== Working data ==

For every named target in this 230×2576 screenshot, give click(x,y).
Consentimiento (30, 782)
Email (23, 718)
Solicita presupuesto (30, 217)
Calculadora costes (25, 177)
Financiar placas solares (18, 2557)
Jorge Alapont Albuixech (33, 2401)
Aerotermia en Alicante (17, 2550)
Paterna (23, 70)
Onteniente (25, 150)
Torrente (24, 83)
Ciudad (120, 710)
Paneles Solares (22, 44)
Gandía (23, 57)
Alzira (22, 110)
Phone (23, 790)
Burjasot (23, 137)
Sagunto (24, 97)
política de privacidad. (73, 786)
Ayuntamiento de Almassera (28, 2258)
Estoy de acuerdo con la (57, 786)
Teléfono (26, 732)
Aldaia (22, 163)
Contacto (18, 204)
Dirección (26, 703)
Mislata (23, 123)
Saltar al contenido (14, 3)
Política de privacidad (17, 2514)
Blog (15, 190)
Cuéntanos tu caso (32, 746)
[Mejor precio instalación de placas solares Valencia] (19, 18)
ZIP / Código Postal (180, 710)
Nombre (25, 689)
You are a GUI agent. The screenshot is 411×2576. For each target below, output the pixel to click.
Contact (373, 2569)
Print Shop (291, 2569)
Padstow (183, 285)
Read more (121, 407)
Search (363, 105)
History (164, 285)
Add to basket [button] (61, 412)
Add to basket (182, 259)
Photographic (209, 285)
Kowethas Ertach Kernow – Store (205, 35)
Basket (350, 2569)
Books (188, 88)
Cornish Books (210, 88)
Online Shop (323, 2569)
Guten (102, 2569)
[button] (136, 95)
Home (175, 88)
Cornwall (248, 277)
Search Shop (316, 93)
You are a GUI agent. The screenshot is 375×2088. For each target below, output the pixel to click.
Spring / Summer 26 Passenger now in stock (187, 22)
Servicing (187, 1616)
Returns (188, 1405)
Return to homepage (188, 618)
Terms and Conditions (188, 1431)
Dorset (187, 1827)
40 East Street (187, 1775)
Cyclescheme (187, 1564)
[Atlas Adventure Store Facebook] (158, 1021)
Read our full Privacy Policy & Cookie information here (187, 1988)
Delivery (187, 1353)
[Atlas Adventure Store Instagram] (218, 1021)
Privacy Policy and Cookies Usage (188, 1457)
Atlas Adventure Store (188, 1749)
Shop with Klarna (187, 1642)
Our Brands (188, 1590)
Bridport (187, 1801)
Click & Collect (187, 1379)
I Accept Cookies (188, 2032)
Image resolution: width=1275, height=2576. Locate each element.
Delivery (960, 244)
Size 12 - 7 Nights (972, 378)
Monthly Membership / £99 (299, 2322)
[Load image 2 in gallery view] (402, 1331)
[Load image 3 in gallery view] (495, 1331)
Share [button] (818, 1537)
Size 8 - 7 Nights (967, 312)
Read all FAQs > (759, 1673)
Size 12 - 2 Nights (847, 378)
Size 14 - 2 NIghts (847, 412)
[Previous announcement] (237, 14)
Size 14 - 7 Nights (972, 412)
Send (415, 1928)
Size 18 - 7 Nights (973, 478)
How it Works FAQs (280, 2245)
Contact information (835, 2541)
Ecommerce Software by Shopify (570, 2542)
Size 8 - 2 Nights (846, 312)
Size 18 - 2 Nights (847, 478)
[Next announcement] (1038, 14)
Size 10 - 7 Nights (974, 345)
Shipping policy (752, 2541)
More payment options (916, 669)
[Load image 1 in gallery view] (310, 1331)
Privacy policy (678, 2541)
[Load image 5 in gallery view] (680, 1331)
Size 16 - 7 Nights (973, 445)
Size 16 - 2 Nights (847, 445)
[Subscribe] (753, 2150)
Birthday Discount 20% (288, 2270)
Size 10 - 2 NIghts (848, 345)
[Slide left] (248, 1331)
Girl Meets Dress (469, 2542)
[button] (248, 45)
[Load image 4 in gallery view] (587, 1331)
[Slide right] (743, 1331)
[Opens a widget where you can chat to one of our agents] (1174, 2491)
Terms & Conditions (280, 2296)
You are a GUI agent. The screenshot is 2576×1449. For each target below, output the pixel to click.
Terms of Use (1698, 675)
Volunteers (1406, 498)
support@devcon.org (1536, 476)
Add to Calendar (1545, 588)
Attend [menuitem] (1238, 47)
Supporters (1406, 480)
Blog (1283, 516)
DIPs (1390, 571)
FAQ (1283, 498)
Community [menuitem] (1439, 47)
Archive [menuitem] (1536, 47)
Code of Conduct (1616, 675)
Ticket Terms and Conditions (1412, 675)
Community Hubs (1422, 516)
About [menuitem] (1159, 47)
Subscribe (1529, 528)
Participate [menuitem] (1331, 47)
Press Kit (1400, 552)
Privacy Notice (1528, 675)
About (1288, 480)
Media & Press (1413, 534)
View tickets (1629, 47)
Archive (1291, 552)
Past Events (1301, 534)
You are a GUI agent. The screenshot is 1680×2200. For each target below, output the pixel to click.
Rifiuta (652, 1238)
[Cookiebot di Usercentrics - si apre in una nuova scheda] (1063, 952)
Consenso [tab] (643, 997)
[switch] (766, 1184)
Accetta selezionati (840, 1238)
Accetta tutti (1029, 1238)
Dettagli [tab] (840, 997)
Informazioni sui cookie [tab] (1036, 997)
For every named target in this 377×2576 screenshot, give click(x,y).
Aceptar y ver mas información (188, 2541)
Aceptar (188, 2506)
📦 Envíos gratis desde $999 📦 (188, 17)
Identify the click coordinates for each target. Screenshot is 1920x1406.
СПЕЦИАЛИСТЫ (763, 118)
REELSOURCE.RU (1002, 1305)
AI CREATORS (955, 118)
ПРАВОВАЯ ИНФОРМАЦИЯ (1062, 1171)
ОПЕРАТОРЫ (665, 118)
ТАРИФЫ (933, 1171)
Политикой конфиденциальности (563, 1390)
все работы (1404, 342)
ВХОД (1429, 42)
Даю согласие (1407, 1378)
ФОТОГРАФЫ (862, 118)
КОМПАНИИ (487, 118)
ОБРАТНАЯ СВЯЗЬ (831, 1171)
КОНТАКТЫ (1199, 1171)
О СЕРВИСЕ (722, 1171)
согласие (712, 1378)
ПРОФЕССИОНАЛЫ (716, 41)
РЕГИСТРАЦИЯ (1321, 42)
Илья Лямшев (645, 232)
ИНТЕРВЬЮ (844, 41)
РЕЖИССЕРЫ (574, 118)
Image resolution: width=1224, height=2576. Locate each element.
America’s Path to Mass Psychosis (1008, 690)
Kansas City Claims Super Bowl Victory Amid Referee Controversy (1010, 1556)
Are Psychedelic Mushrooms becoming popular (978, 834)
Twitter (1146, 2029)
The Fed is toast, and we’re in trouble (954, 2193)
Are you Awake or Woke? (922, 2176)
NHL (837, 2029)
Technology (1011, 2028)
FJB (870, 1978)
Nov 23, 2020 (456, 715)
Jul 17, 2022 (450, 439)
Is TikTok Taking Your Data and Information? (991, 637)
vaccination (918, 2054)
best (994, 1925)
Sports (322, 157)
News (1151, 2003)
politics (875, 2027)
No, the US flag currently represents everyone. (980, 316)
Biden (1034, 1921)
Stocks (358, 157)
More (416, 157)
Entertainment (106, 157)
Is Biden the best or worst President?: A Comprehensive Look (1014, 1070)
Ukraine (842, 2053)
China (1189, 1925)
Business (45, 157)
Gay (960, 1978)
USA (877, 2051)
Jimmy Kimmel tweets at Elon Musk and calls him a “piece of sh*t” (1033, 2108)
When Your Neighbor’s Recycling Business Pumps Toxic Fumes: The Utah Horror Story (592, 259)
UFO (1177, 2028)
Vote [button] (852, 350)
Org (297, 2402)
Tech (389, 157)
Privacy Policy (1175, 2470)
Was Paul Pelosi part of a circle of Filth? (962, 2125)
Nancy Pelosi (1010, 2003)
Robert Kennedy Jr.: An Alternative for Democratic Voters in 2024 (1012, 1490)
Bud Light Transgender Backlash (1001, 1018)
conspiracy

===

Task to carry out: Please output the exact lines of the records above, beginning with the first and stopping after the line that holds "Onteniente (25, 150)", and nothing else.

Response:
For every named target in this 230×2576 screenshot, give click(x,y).
Consentimiento (30, 782)
Email (23, 718)
Solicita presupuesto (30, 217)
Calculadora costes (25, 177)
Financiar placas solares (18, 2557)
Jorge Alapont Albuixech (33, 2401)
Aerotermia en Alicante (17, 2550)
Paterna (23, 70)
Onteniente (25, 150)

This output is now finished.